▶ _Task item_:
Only some lines are wanted: please transcribe exactly those from the one containing "The height and" through the end of the data, pictures excluded.

▶ _Data extract_:

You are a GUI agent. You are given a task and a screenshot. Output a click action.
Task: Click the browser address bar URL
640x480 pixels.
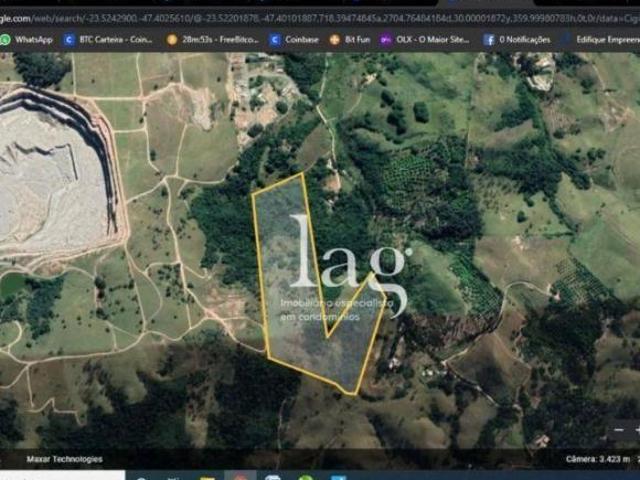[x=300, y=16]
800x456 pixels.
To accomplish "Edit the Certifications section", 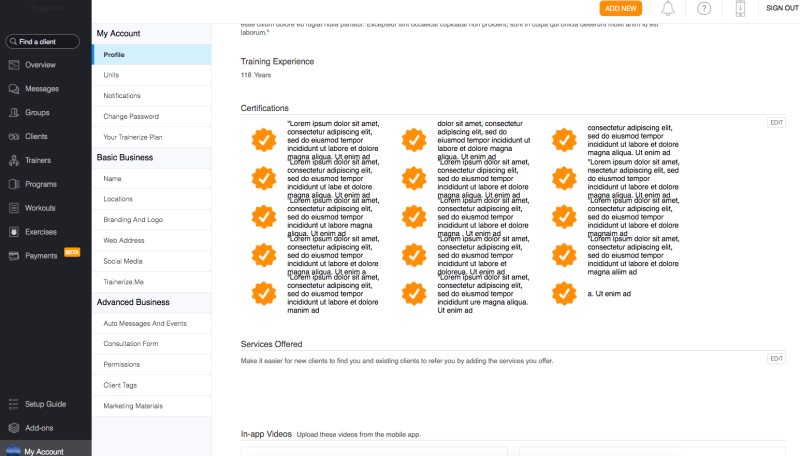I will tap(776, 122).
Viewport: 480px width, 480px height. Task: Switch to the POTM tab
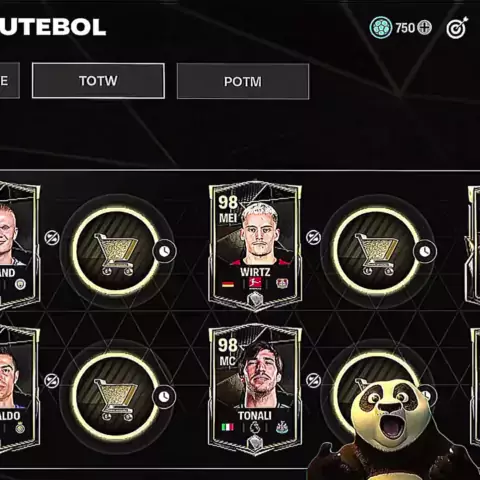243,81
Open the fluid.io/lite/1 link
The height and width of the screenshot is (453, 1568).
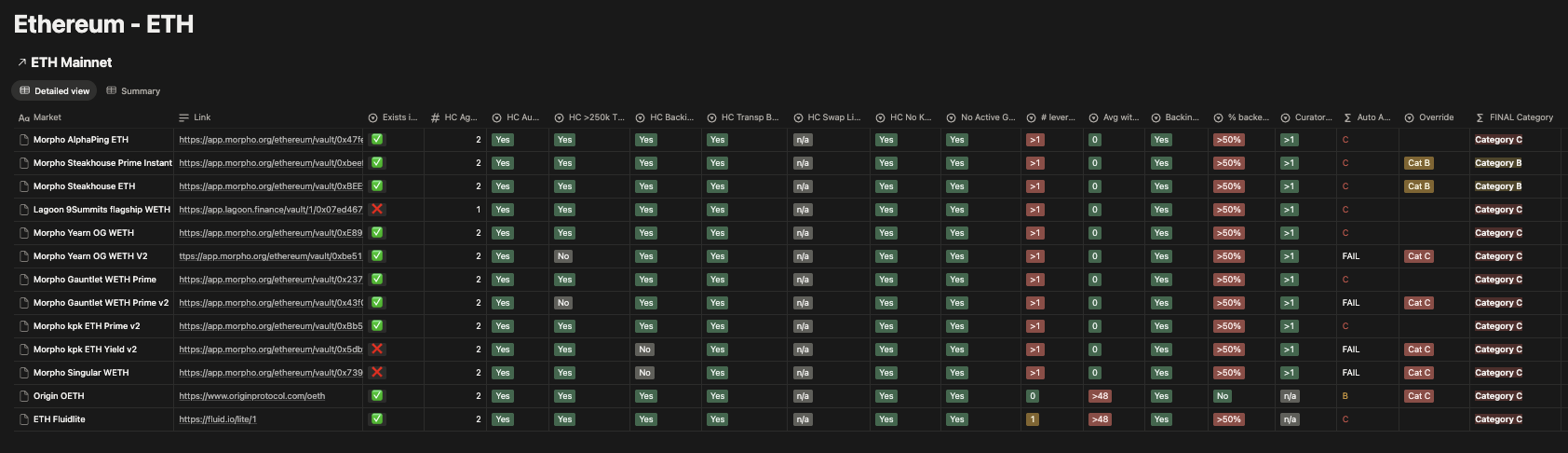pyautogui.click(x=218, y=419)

▶ _Answer section_:
The height and width of the screenshot is (453, 1568).
pyautogui.click(x=218, y=419)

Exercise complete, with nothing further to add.